Wednesday, September 16, 2015

We Can't Fight All Their Battles

The underlying theme of most my days are filled with TEACHERS who care about every single kid in their classes.

Every. Single. Kid.

As a school we assemble, feed, teach, feed, teach, disassemble 500+ children every day. If that's not a miracle in itself I don't know what is.

We care about your children and spend more time with your children than we do our own children most days. We think about them when we aren't in school, ways we can help them, ways we can make them feel success.

The media, however, paints a different picture of schools. This places fear and doubt in our hearts. We start to question our kids and what might happen to them.

I am a parent myself, it pains me when my own child comes home unhappy about the day. But, I also realize...I CAN'T FIX HER PROBLEMS. I can't go to the school and make other students play with her, or make other students say the right thing, or keep her from FAILING.

I think many parents in our generation think if our kids can go through life not feeling pain, rejection, failure, or heartache they will somehow be better than us?

Here is what I know:

I know that every time I was rejected or turned down, it lit a fire within me to try harder and be better.

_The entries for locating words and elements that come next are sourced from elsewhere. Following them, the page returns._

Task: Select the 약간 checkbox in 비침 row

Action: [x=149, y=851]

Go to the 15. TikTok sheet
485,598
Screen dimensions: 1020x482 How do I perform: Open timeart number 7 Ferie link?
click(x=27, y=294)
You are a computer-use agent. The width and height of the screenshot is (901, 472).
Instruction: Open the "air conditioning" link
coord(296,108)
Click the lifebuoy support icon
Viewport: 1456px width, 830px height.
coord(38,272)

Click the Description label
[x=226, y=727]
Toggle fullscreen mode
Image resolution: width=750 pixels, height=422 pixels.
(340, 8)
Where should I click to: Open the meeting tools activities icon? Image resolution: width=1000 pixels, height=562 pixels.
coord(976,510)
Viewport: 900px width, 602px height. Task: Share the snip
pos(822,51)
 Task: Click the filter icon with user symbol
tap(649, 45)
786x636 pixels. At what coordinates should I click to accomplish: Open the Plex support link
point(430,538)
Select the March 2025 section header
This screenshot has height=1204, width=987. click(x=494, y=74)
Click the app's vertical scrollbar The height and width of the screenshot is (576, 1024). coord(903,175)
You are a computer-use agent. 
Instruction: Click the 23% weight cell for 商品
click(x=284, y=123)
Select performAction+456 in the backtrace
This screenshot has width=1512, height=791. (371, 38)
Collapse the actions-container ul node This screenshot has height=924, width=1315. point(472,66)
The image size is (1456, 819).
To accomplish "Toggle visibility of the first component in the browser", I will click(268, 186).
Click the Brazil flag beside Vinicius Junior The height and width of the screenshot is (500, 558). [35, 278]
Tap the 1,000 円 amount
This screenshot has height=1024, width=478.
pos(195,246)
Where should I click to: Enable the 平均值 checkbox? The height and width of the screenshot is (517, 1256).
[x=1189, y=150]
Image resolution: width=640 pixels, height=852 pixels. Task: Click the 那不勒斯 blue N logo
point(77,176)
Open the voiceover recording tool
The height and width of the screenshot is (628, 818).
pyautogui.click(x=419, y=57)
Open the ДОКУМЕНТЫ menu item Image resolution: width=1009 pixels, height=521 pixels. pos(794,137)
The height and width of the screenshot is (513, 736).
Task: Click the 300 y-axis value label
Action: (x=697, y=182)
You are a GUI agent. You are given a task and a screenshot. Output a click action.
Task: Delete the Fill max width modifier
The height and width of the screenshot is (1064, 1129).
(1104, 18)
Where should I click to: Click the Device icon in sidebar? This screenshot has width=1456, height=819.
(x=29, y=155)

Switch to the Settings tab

When someone has made me feel inferior or ignorant, my love of learning drives me to learn more.

When I gave up on something, I started something new.

When someone tells me I'm crazy for what I do, I agree that I probably am.

I didn't have parents that researched parenting techniques on the internet. My parents were high school sweethearts with high school educations. They didn't care about my grades, if I got an ice cream, if I got a sticker, or if I made a hundred. When I got out of the car complaining that I didn't want to go to school my mom would say, "But you're so good at it!" They didn't march into the school and demand another teacher because I didn't want to go to school. Why do we feel that one bad day warrants our child a new teacher? We all have days we don't want to go to work, it doesn't mean we quit our jobs.

If we don't let our kids fail, stumble, color outside the lines, be late for class, forget a project, then what type of grown humans are we creating?

I can see it now----A 40 year old woman, has to call her mom because she forgot to do her reports for work, so her mom rushes up to turn in the work for her so she can get a paycheck?-----

Have.Fun.With.That.

I am not a perfect parent, I am far from that. I am a mistake-making, sorry-saying, well-that-back-fired-in-our-internet-researched-technique-to-get-rid-of-the-pacifier faces!

But, if there is one thing my husband and I agree on is that our children will become their own person. They will do their own projects, they will say the wrong things, they will get carried out of Walmart crying because I am not buying them a baby doll every time we go shopping. They will fail a paper and they will do their own work.

AND I will be there to PARENT, not to be a 5 year-old again.

My hope is that our parents will have an open heart to the importance of mistake-making, failure, and building GRIT in our future leaders and society.